Discreet head does not recall royal beating THE DUKE OF YARD WAS SPANKED FLOGGING




An eight-year-old Prince Andrew is greeted by James Edwards at Heatherdown Preparatory School in 1968

THE headmaster who beat the Duke of York at his preparatory school said yesterday that he had no recollection of the event. James Edwards, 75, recalled that the standard form of punishment at Heatherdown, near Ascot, was a clothes brush administered to the backside.
Mr Edwards, who lives in retirement in the West Country, was head of the school seven miles from Windsor Castle that the young Prince Andrew attended between 1968 and 1973 before going to Gordonstoun.
Even if he could recall the incident he would not dream of breaking the confidentiality, he said.
In an interview to launch the National Society for the Prevention of Cruelty to Children's Full Stop appeal against cruelty to children, the Duke said that he had once been beaten at his prep school, but would never beat his own children. His parents had never hit him, he added.

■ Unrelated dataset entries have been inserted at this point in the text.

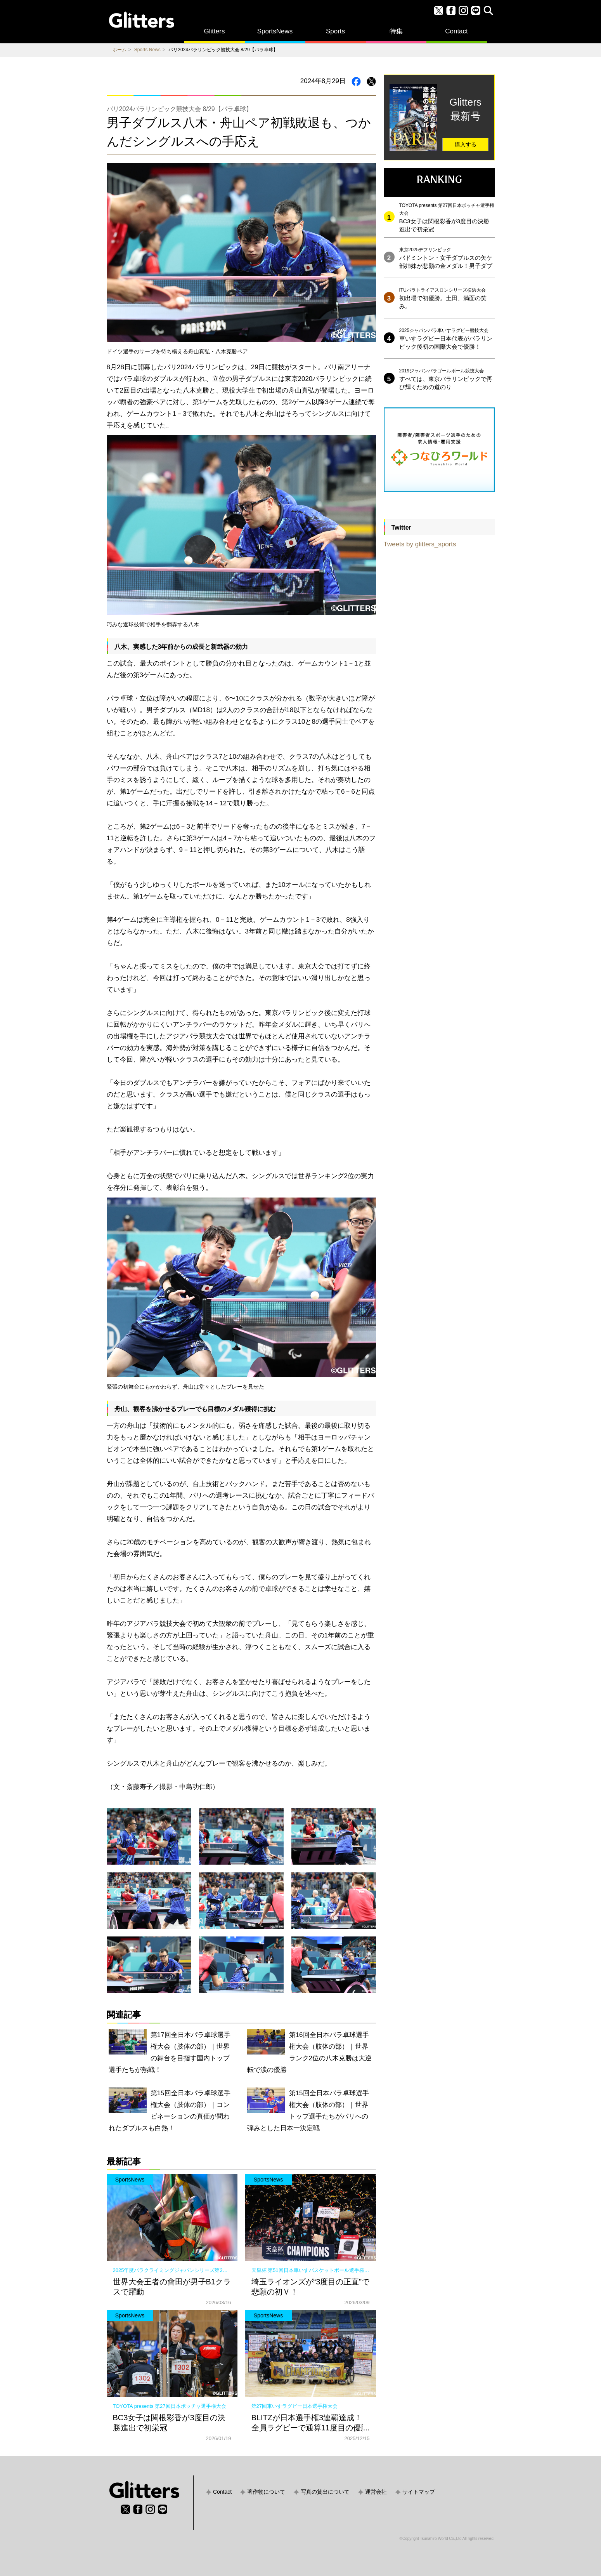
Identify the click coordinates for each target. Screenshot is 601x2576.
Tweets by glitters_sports (420, 544)
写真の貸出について (325, 2492)
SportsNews (275, 31)
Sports (335, 31)
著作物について (266, 2492)
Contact (456, 31)
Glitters (214, 31)
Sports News (147, 49)
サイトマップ (418, 2492)
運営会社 (376, 2492)
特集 (396, 31)
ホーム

Mr Edwards recalled yesterday that he had inherited the clothes brush, the school's only form of corporal punishment, from his predecessor as headmaster. "I disapproved of the cane, and I strongly disapproved of older boys administering punishment to younger ones, as happened in some schools," he said.
The clothes brush was used only rarely. "If you have to have corporal punishment, it has to be standardised, which is why I never entrusted it to anyone else," Mr Edwards said.
He has mixed feelings about corporal punishment being banned in schools. "Its danger was that it was always open to abuse," he said.
Before Heatherdown, set in its own 30 acres of grounds, closed in 1982, it also schooled to Prince Edward, James Ogilvy, the son of Princess Alexandra, and the Earl of St Andrews, the eldest son of the Duke and Duchess of Kent. There is no record of any of them having suffered the clothes brush, which was clearly an effective instrument: the Duke of York said that, when he moved on to Gordonstoun, he never suffered corporal punishment again.
Neither the Duke nor his headmaster was prepared to say what misdemeanour prompted the punishment. Suspicion remains that the clothes brush was administered following an incident during a school outing to the Natural History Museum in London, when Prince Andrew was 11. Some Heatherdown boys were involved in a scuffle with teenagers who were said to have approached them demanding money.
Buckingham Palace vehemently denied that the Prince had been involved. The discreet Mr Edwards may have known better.